Y si alguno escribe con términos medios, es reprobado por todos, porque no es bastante breve y porque es más breve de lo justo. Pues el medio siempre es contrario a ambos extremos. Sólo es agradable a quienes también se gozan en el término medio, que suelen ser muy pocos y escogidos.
Hay quien habla castiza y hermosamente; hay quien de un modo áspero y rudo. Este escritor hurta los trabajos ajenos y los da como propios; repite aqueste íntegras sus páginas, olvidado de sí. Uno lo mezcla y lo confunde todo o lo deja como indiscutido e inédito. Tal otro es parlador y sofista; aquél, severo y grave; éste, agudo inventor de cosas nuevas; esotro, torpe repetidor de lo viejo.
¿Qué más diré? ¿Quién agradó nunca a todos? Ni aun la misma naturaleza. ¿Cuántos no se atrevieron a condenarla e increparla?
Tanta es la variedad de las cosas, que parece que la naturaleza juega en ellas y se regocija de nuestra confusión; que buscándola nosotros por aquí y por allí, teniéndola delante de los ojos, se burla y nos escarnece.
Y no sólo se advierte variedad en las cosas varias.
Un mismo hombre, ora quiere, ora rechaza; ya afirma una cosa, ya condena la misma; hoy profesa esto, de lo cual, si mañana le preguntas, no se acuerda ya ni quiere acordarse; en esta parte del globo florecen ahora las letras, y en el resto, hay omnímoda brutalidad; antes, aquí, lo eran todo las espadas; ahora no tienes otra cosa que libros... Hoy priva una opinión; Fulano es el doctor de moda: mañana será todo lo contrario...
Ejemplos de todas estas cosas verás si lees las historias; no obstante, traeré algún ejemplo singular.
¿Qué hubo más esplendoroso en letras que el antiguo Egipto y la antigua Grecia? ¿Qué más fértil en el culto de los dioses? ¿Dónde más ilustres varones, ya en cualesquiera ciencias, ya en las armas? Hogaño no hallarás allí museo ni ídolo ni varón insigne.
En Italia, en Francia, en España ni por sueño había entonces un doctor; lo eran todo Mercurio y Júpiter. Ahora siéntanse aquí las Musas, y habita Cristo entre nosotros.
Y en las Indias, ¿cuánta ignorancia no reinó hasta hoy? Ya, ahora, hácense poco a poco más religiosos, más agudos, más doctos que nosotros mismos.
¿Qué hará, pues, en tanta variedad de cosas el desdichado mozo? ¿A quién seguirá? ¿A quién creerá? ¿A éste?, ¿a aquél?, ¿a nadie?
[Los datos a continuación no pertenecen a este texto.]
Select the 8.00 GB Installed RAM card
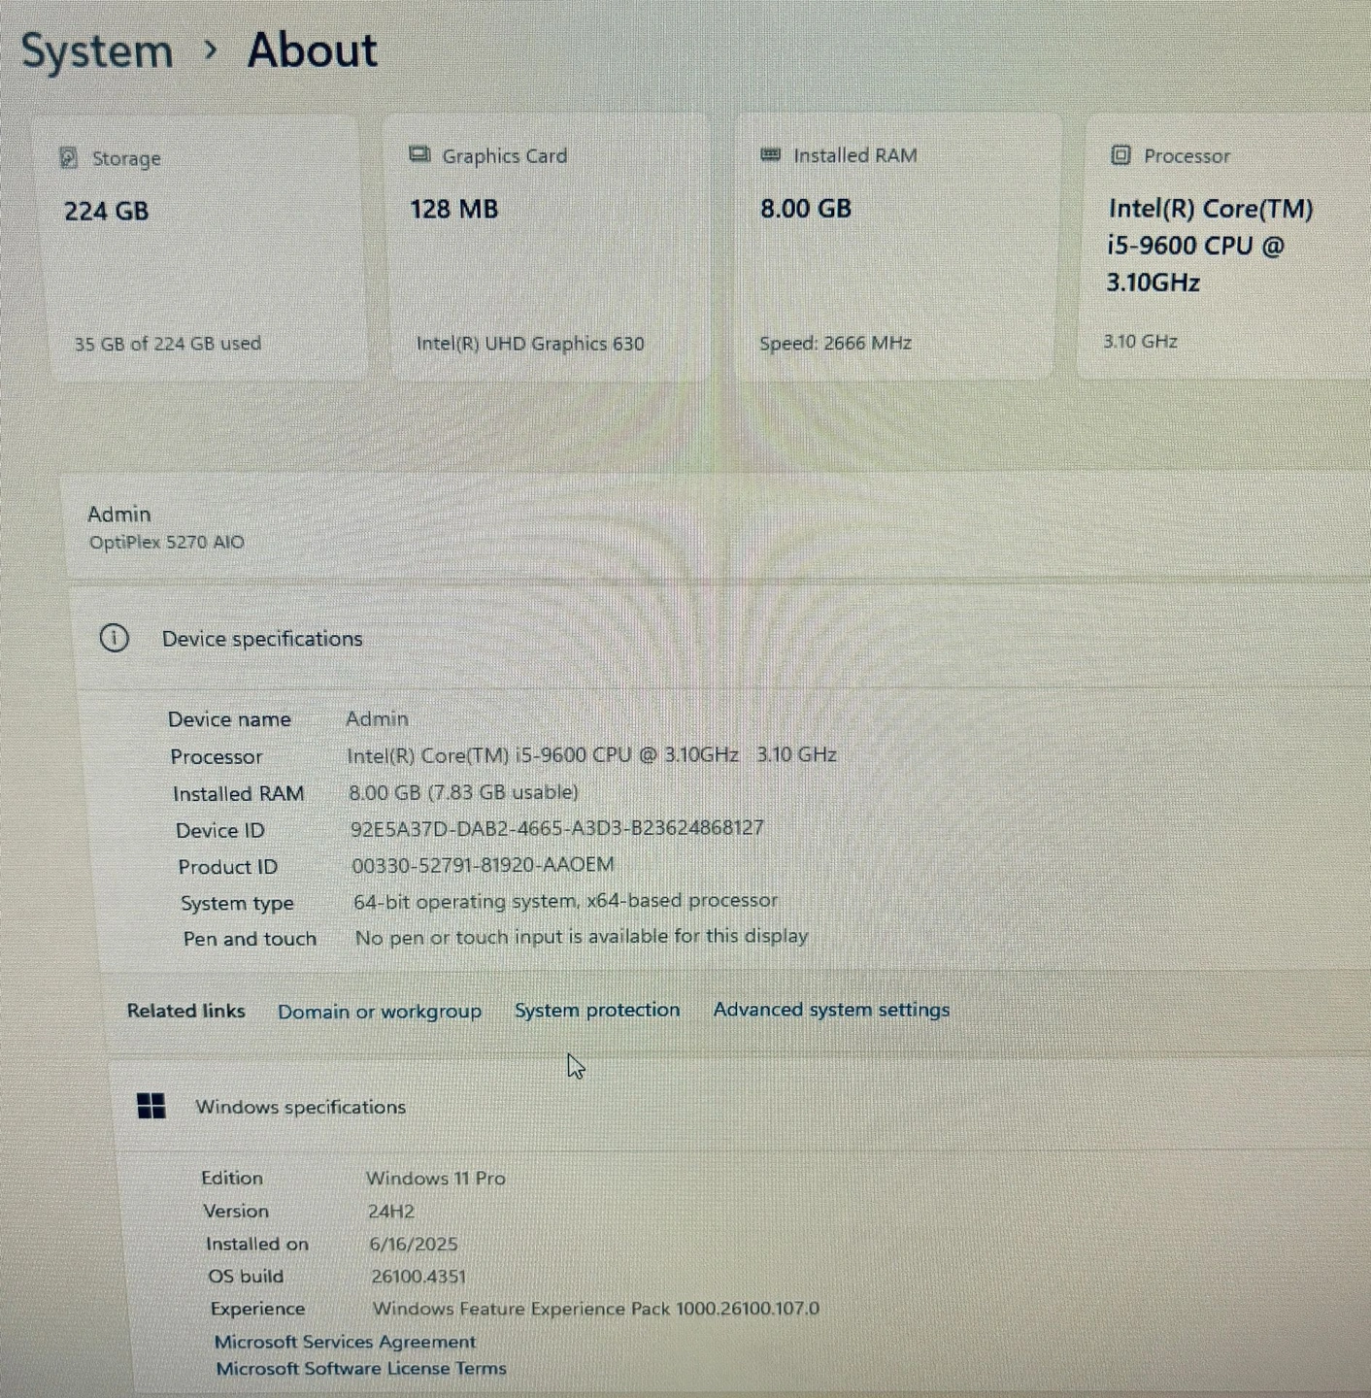The width and height of the screenshot is (1371, 1398). tap(893, 249)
Si se entrega a un solo maestro, hácese esclavo, no docto; defiende sus dogmas con cualquier razón y con cualquier injuria; hácese soldado que sigue a un capitán dondequiera que le lleve, para combatir por él; no se acuerda más de sí; perece con él.
De esta suerte nuestro joven y su ciencia perecen cuando se adhieren con pertinacia a un solo preceptor. Que no sin daño de la verdad puede uno jurar sobre las palabras del maestro.
Y si el estudiante cree igualmente a todos, o no cree a nadie, y pretende escoger de todos lo que mejor le parezca, ello es más libre, pero también más arduo, pues ¿qué juicio no necesita quien se empeña en dirimir pleitos de todos? Cada cual tiene en su favor razones y argumentos en apariencia inexpugnables, y no hay aquí sentencia posible sin riesgo de la verdad y del propio juez.
Así como en la guerra acontece que el arte y la astucia rinden a quien es superior en armas, en caballos y bríos, así el que busca la verdad y la defiende suele ser arrollado por el error, que es, no pocas veces, más agudo y sutil.
¡Cuántos, armados de su pérfida ciencia silogística, no tiñen de verdad el error y hacen que lo falso parezca verdadero y lo verdadero falso, hasta envolver en sus redes al más valeroso campeón! Y ¡cuántos, muy doctos, caen vencidos en la ingeniosa trampa de un silogismo falaz, más inermes aún que aquel ignorante que en presencia de un sofista charlatán, empeñado en persuadirle de que lo blanco es negro, respondió al sofista: Yo no entiendo tus razones porque no estudié como tú, pero por nada del mundo me harás creer que son iguales lo blanco y lo negro; arguye tú cuanto quisieres, que a mí me sobran para saber de colores estos dos ojos de mi cara!